------ TASK INPUT ------
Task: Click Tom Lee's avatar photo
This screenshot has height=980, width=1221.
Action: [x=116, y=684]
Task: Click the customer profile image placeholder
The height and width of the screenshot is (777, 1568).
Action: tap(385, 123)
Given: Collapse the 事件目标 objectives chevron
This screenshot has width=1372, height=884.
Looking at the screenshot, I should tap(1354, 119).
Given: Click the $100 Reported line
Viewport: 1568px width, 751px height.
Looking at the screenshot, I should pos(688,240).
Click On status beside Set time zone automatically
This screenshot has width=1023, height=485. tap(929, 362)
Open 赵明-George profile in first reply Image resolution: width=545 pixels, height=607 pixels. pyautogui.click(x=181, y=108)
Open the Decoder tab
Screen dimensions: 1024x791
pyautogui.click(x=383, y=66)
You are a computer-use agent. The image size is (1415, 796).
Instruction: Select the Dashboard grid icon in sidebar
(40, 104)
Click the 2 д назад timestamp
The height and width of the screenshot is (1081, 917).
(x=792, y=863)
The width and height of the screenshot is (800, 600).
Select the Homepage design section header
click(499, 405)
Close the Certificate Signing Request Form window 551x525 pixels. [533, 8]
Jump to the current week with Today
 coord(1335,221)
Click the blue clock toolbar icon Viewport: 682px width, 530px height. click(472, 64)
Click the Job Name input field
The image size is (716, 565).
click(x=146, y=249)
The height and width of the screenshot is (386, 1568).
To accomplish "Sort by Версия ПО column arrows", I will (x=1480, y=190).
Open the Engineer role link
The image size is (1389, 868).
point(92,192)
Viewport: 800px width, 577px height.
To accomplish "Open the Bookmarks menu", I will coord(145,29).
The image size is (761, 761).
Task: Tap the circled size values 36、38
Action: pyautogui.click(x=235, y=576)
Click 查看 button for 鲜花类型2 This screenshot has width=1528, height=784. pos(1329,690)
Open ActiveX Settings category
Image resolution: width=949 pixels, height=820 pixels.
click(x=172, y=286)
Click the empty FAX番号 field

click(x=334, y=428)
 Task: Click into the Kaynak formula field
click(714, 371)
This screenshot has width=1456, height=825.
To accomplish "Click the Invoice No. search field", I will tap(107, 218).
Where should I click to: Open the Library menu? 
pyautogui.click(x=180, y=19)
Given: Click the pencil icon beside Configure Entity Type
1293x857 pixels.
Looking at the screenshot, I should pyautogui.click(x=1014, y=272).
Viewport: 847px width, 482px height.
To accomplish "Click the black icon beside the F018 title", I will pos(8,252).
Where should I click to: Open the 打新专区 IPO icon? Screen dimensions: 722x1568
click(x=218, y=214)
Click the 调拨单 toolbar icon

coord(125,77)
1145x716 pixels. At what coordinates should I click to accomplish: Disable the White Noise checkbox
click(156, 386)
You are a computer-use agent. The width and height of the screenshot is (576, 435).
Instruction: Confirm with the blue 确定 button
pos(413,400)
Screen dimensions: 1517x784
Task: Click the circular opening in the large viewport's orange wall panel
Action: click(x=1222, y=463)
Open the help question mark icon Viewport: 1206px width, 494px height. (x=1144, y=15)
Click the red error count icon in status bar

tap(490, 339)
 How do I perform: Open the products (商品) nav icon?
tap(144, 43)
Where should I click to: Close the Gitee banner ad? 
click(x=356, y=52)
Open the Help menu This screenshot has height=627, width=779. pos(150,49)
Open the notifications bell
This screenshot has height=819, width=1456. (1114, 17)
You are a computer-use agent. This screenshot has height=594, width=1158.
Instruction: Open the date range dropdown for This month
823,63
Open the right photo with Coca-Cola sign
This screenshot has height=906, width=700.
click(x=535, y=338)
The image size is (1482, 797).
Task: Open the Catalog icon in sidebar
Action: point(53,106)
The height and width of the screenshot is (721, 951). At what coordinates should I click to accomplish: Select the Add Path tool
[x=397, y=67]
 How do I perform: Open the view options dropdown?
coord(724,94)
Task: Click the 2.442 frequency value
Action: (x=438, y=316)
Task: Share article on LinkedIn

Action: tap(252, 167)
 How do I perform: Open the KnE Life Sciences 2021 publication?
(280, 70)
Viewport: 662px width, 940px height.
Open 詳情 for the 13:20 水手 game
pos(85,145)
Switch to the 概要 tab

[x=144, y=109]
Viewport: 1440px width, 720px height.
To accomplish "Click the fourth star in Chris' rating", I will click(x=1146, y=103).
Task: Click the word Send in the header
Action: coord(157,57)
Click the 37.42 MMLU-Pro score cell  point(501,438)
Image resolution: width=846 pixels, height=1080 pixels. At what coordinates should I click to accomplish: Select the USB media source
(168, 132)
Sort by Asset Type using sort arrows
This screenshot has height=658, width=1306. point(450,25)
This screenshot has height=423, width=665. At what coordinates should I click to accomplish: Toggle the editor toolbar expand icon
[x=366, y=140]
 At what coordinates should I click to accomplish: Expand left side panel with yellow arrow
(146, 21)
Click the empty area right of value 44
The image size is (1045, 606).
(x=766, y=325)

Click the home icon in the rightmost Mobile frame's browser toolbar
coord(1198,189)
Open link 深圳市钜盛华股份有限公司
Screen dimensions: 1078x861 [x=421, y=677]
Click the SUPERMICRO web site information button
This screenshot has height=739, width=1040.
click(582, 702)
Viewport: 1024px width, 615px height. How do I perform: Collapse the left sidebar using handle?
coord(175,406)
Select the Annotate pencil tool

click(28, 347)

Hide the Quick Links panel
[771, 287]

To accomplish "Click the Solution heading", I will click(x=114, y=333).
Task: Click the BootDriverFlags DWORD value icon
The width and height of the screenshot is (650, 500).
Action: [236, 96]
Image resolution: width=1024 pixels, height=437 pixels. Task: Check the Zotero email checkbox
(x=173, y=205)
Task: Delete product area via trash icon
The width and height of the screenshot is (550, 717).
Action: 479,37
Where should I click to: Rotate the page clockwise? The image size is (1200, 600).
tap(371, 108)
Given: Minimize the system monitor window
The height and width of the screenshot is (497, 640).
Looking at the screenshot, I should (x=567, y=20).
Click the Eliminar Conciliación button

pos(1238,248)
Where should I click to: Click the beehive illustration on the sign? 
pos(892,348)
------
# GIVEN INSTRUCTION
Return all of the records above word for word, changing nothing.

# RESULT BELOW
Task: Click Tom Lee's avatar photo
This screenshot has height=980, width=1221.
Action: [x=116, y=684]
Task: Click the customer profile image placeholder
The height and width of the screenshot is (777, 1568).
Action: tap(385, 123)
Given: Collapse the 事件目标 objectives chevron
This screenshot has width=1372, height=884.
Looking at the screenshot, I should tap(1354, 119).
Given: Click the $100 Reported line
Viewport: 1568px width, 751px height.
Looking at the screenshot, I should pos(688,240).
Click On status beside Set time zone automatically
This screenshot has width=1023, height=485. tap(929, 362)
Open 赵明-George profile in first reply Image resolution: width=545 pixels, height=607 pixels. pyautogui.click(x=181, y=108)
Open the Decoder tab
Screen dimensions: 1024x791
pyautogui.click(x=383, y=66)
You are a computer-use agent. The image size is (1415, 796).
Instruction: Select the Dashboard grid icon in sidebar
(40, 104)
Click the 2 д назад timestamp
The height and width of the screenshot is (1081, 917).
(x=792, y=863)
The width and height of the screenshot is (800, 600).
Select the Homepage design section header
click(499, 405)
Close the Certificate Signing Request Form window 551x525 pixels. [533, 8]
Jump to the current week with Today
 coord(1335,221)
Click the blue clock toolbar icon Viewport: 682px width, 530px height. click(472, 64)
Click the Job Name input field
The image size is (716, 565).
click(x=146, y=249)
The height and width of the screenshot is (386, 1568).
To accomplish "Sort by Версия ПО column arrows", I will (x=1480, y=190).
Open the Engineer role link
The image size is (1389, 868).
point(92,192)
Viewport: 800px width, 577px height.
To accomplish "Open the Bookmarks menu", I will coord(145,29).
The image size is (761, 761).
Task: Tap the circled size values 36、38
Action: pyautogui.click(x=235, y=576)
Click 查看 button for 鲜花类型2 This screenshot has width=1528, height=784. pos(1329,690)
Open ActiveX Settings category
Image resolution: width=949 pixels, height=820 pixels.
click(x=172, y=286)
Click the empty FAX番号 field

click(x=334, y=428)
 Task: Click into the Kaynak formula field
click(714, 371)
This screenshot has width=1456, height=825.
To accomplish "Click the Invoice No. search field", I will tap(107, 218).
Where should I click to: Open the Library menu? 
pyautogui.click(x=180, y=19)
Given: Click the pencil icon beside Configure Entity Type
1293x857 pixels.
Looking at the screenshot, I should pyautogui.click(x=1014, y=272).
Viewport: 847px width, 482px height.
To accomplish "Click the black icon beside the F018 title", I will pos(8,252).
Where should I click to: Open the 打新专区 IPO icon? Screen dimensions: 722x1568
click(x=218, y=214)
Click the 调拨单 toolbar icon

coord(125,77)
1145x716 pixels. At what coordinates should I click to accomplish: Disable the White Noise checkbox
click(156, 386)
You are a computer-use agent. The width and height of the screenshot is (576, 435).
Instruction: Confirm with the blue 确定 button
pos(413,400)
Screen dimensions: 1517x784
Task: Click the circular opening in the large viewport's orange wall panel
Action: click(x=1222, y=463)
Open the help question mark icon Viewport: 1206px width, 494px height. (x=1144, y=15)
Click the red error count icon in status bar

tap(490, 339)
 How do I perform: Open the products (商品) nav icon?
tap(144, 43)
Where should I click to: Close the Gitee banner ad? 
click(x=356, y=52)
Open the Help menu This screenshot has height=627, width=779. pos(150,49)
Open the notifications bell
This screenshot has height=819, width=1456. (1114, 17)
You are a computer-use agent. This screenshot has height=594, width=1158.
Instruction: Open the date range dropdown for This month
823,63
Open the right photo with Coca-Cola sign
This screenshot has height=906, width=700.
click(x=535, y=338)
The image size is (1482, 797).
Task: Open the Catalog icon in sidebar
Action: point(53,106)
The height and width of the screenshot is (721, 951). At what coordinates should I click to accomplish: Select the Add Path tool
[x=397, y=67]
 How do I perform: Open the view options dropdown?
coord(724,94)
Task: Click the 2.442 frequency value
Action: (x=438, y=316)
Task: Share article on LinkedIn

Action: tap(252, 167)
 How do I perform: Open the KnE Life Sciences 2021 publication?
(280, 70)
Viewport: 662px width, 940px height.
Open 詳情 for the 13:20 水手 game
pos(85,145)
Switch to the 概要 tab

[x=144, y=109]
Viewport: 1440px width, 720px height.
To accomplish "Click the fourth star in Chris' rating", I will click(x=1146, y=103).
Task: Click the word Send in the header
Action: coord(157,57)
Click the 37.42 MMLU-Pro score cell  point(501,438)
Image resolution: width=846 pixels, height=1080 pixels. At what coordinates should I click to accomplish: Select the USB media source
(168, 132)
Sort by Asset Type using sort arrows
This screenshot has height=658, width=1306. point(450,25)
This screenshot has height=423, width=665. At what coordinates should I click to accomplish: Toggle the editor toolbar expand icon
[x=366, y=140]
 At what coordinates should I click to accomplish: Expand left side panel with yellow arrow
(146, 21)
Click the empty area right of value 44
The image size is (1045, 606).
(x=766, y=325)

Click the home icon in the rightmost Mobile frame's browser toolbar
coord(1198,189)
Open link 深圳市钜盛华股份有限公司
Screen dimensions: 1078x861 [x=421, y=677]
Click the SUPERMICRO web site information button
This screenshot has height=739, width=1040.
click(582, 702)
Viewport: 1024px width, 615px height. How do I perform: Collapse the left sidebar using handle?
coord(175,406)
Select the Annotate pencil tool

click(28, 347)

Hide the Quick Links panel
[771, 287]

To accomplish "Click the Solution heading", I will click(x=114, y=333).
Task: Click the BootDriverFlags DWORD value icon
The width and height of the screenshot is (650, 500).
Action: [236, 96]
Image resolution: width=1024 pixels, height=437 pixels. Task: Check the Zotero email checkbox
(x=173, y=205)
Task: Delete product area via trash icon
The width and height of the screenshot is (550, 717).
Action: 479,37
Where should I click to: Rotate the page clockwise? The image size is (1200, 600).
tap(371, 108)
Given: Minimize the system monitor window
The height and width of the screenshot is (497, 640).
Looking at the screenshot, I should (x=567, y=20).
Click the Eliminar Conciliación button

pos(1238,248)
Where should I click to: Click the beehive illustration on the sign? 
pos(892,348)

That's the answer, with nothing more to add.